● Textauszug:
Captain America: The First Avenger ~ USA 2011
Directed By: Joe Johnston

Die Allieerten sägen bereits beträchtlich an Hitlers Thron, als der schmächtige Gefreite Steve Rogers (Chris Evans) sich bereit erklärt, am Supersoldaten-Experiment des Wissenschaftlers Dr. Erskine (Stanley Tucci) teilzunehmen: Dieses soll dazu dienen, die Physis des Probanden mittels eines speziellen Serums und Bestrahlungen zu perfektionieren. Tatsächlich wird Steve zum Muskelprotz - seine "Mission" besteht vorläufig aber darin, an der "Heimatfront" für Kriegsanleihen zu werben. Erst ein Abstecher nach Europa macht ihm bewusst, dass seine Fähigkeiten in ganz anderer Form genutzt werden müssen. Auch der Nazi Johann Schmidt (Hugo Weaving) hat nämlich mit dem Supersoldaten-Serum herumexperimentiert und ist zum bösen, nunmehr der Organisation 'Hydra' vorstehenden Red Skull geworden. Und dessen Entschlossenheit stellt selbst Hitlers Machtstreben in den Schatten.

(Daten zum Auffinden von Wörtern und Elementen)
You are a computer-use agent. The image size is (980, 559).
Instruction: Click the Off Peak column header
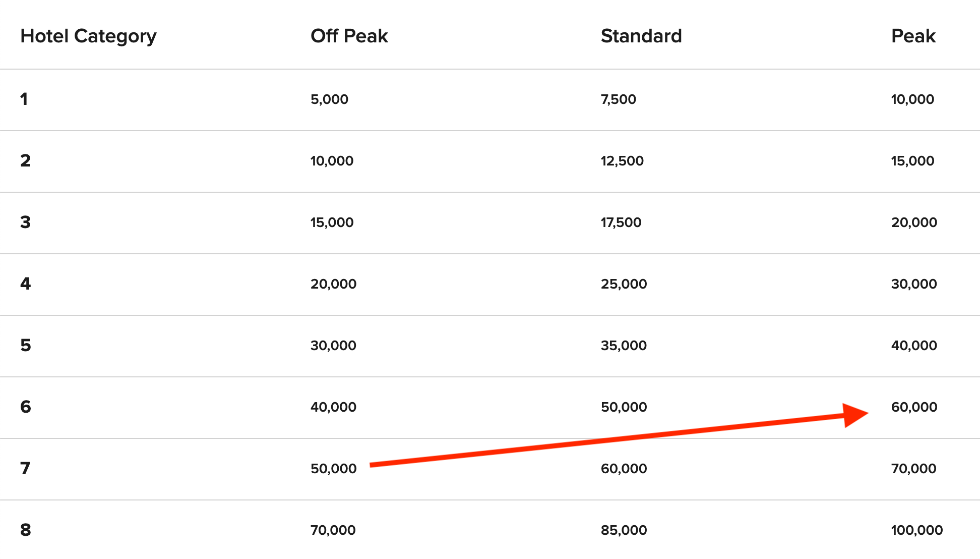click(x=349, y=36)
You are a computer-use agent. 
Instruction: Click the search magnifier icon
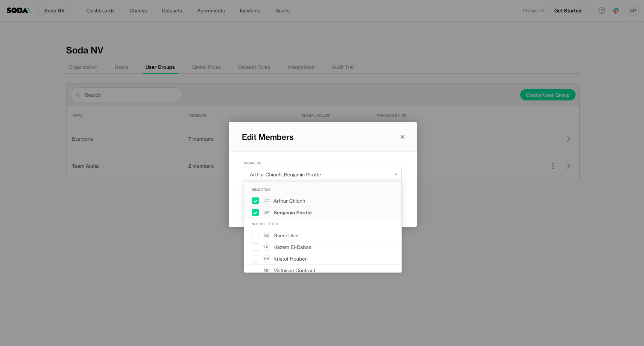(x=78, y=95)
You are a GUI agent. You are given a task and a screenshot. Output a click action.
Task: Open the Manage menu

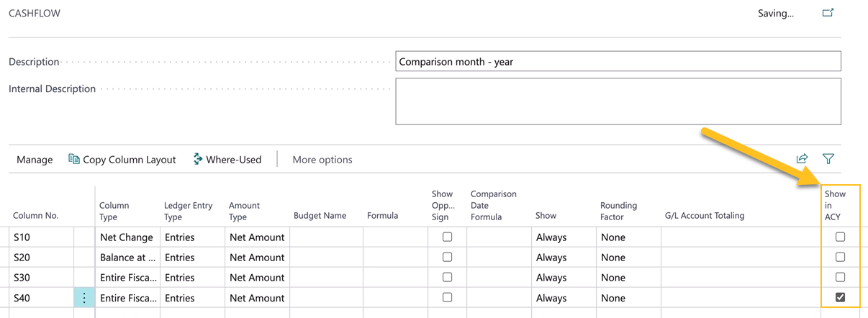coord(35,160)
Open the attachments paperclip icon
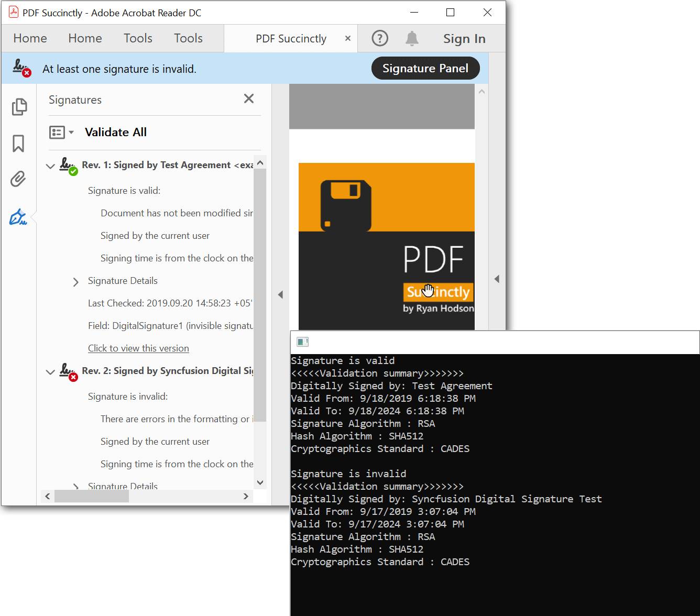 coord(18,179)
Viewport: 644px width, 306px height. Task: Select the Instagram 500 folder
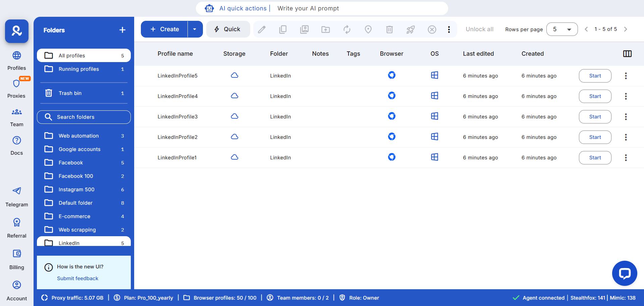(76, 190)
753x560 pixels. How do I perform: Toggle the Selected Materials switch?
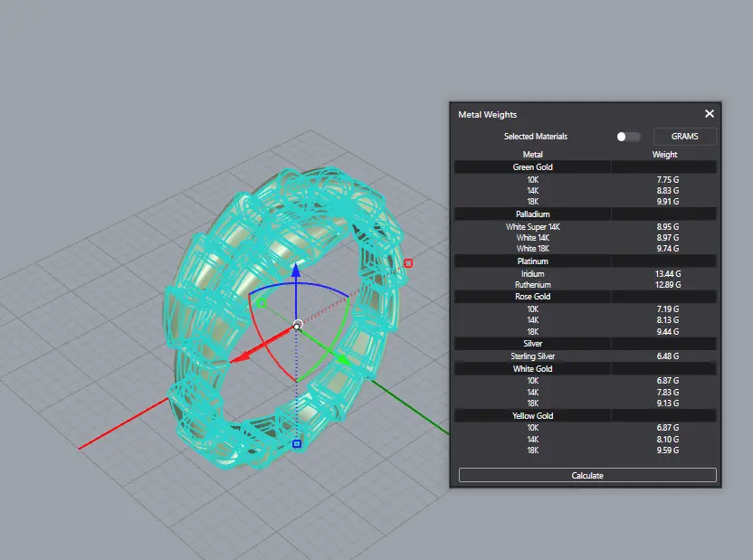click(x=628, y=137)
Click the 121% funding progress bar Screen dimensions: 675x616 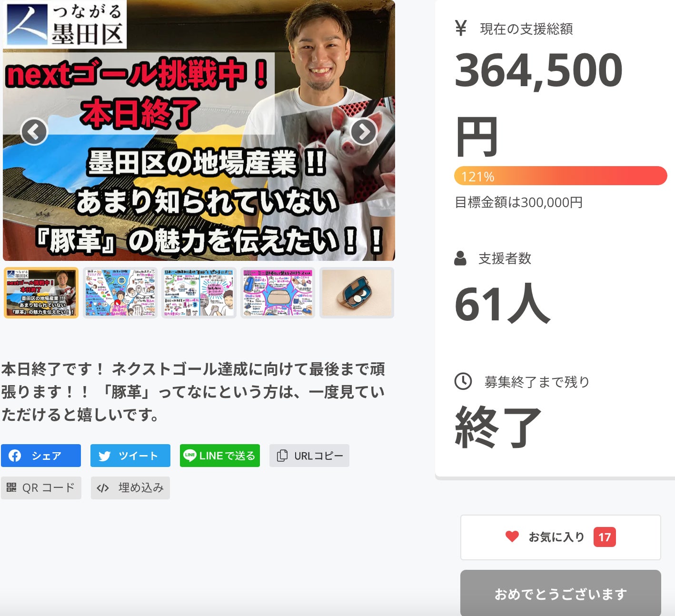561,176
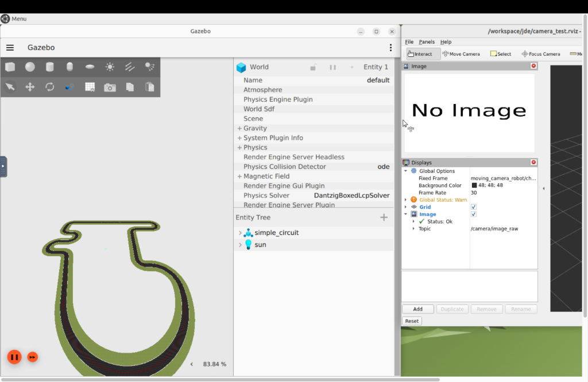The image size is (588, 382).
Task: Add a cylinder shape
Action: (x=49, y=67)
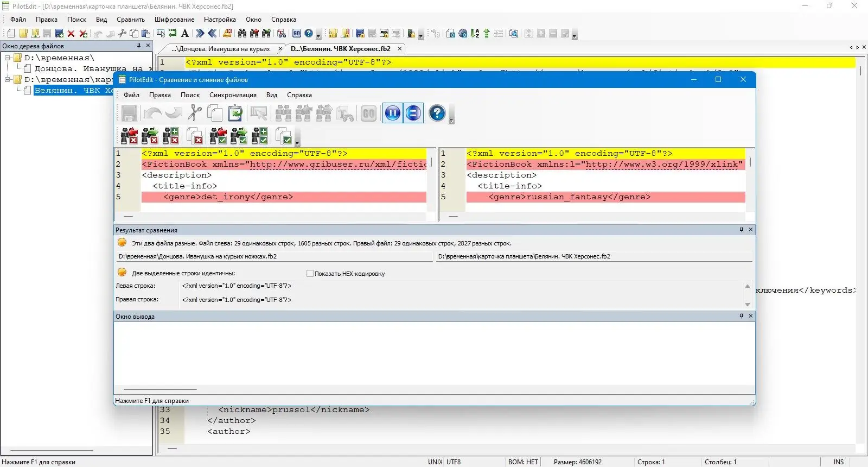This screenshot has width=868, height=467.
Task: Click the blue question mark Help icon
Action: 437,113
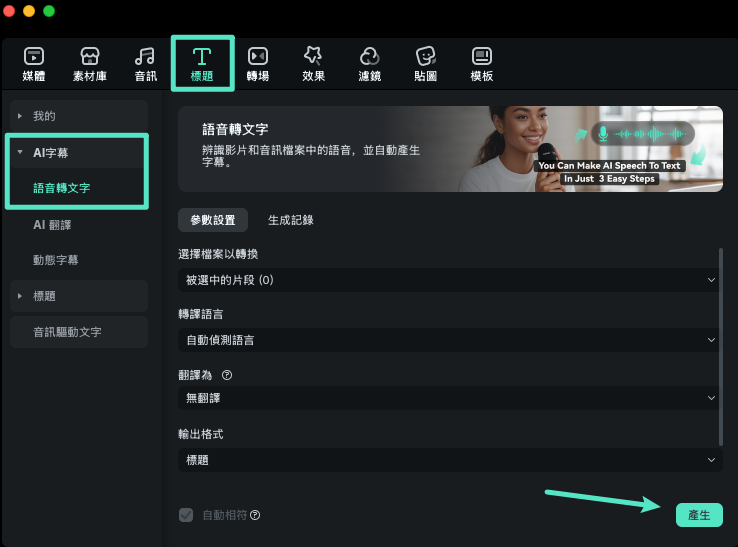Expand the 我的 sidebar section
Image resolution: width=738 pixels, height=547 pixels.
[x=20, y=116]
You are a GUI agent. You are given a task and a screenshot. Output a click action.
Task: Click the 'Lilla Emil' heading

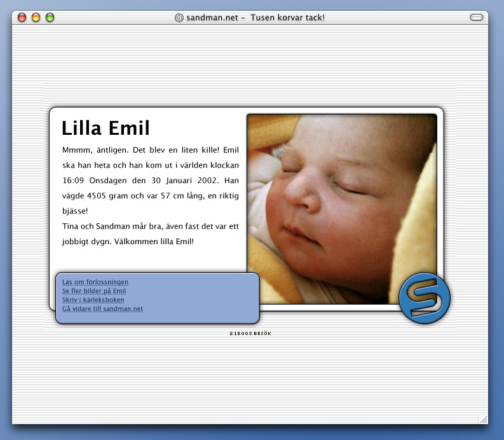pos(106,128)
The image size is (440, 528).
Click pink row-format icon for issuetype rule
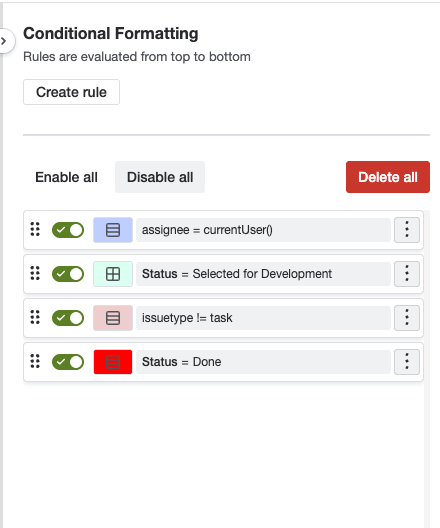113,318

● Aufgaben und Übungen:
1) Gib den Textauszug zu „Captain America: The First Avenger“ vollständig und ohne jede Änderung wieder.
2) Suche in den Datensätzen jede Zeile heraus, in der die Zeichenfolge „icon“ vorkommt, und schreibe diese Zeilen ab.
Der Textauszug und die Datensätze sind voneinander unabhängiges Material.

● Ergebnisse:
1)
Captain America: The First Avenger ~ USA 2011
Directed By: Joe Johnston

Die Allieerten sägen bereits beträchtlich an Hitlers Thron, als der schmächtige Gefreite Steve Rogers (Chris Evans) sich bereit erklärt, am Supersoldaten-Experiment des Wissenschaftlers Dr. Erskine (Stanley Tucci) teilzunehmen: Dieses soll dazu dienen, die Physis des Probanden mittels eines speziellen Serums und Bestrahlungen zu perfektionieren. Tatsächlich wird Steve zum Muskelprotz - seine "Mission" besteht vorläufig aber darin, an der "Heimatfront" für Kriegsanleihen zu werben. Erst ein Abstecher nach Europa macht ihm bewusst, dass seine Fähigkeiten in ganz anderer Form genutzt werden müssen. Auch der Nazi Johann Schmidt (Hugo Weaving) hat nämlich mit dem Supersoldaten-Serum herumexperimentiert und ist zum bösen, nunmehr der Organisation 'Hydra' vorstehenden Red Skull geworden. Und dessen Entschlossenheit stellt selbst Hitlers Machtstreben in den Schatten.

2)
Instruction: Click the search magnifier icon
Open the attachments paperclip icon
Task: Click the blue question mark Help icon
Click pink row-format icon for issuetype rule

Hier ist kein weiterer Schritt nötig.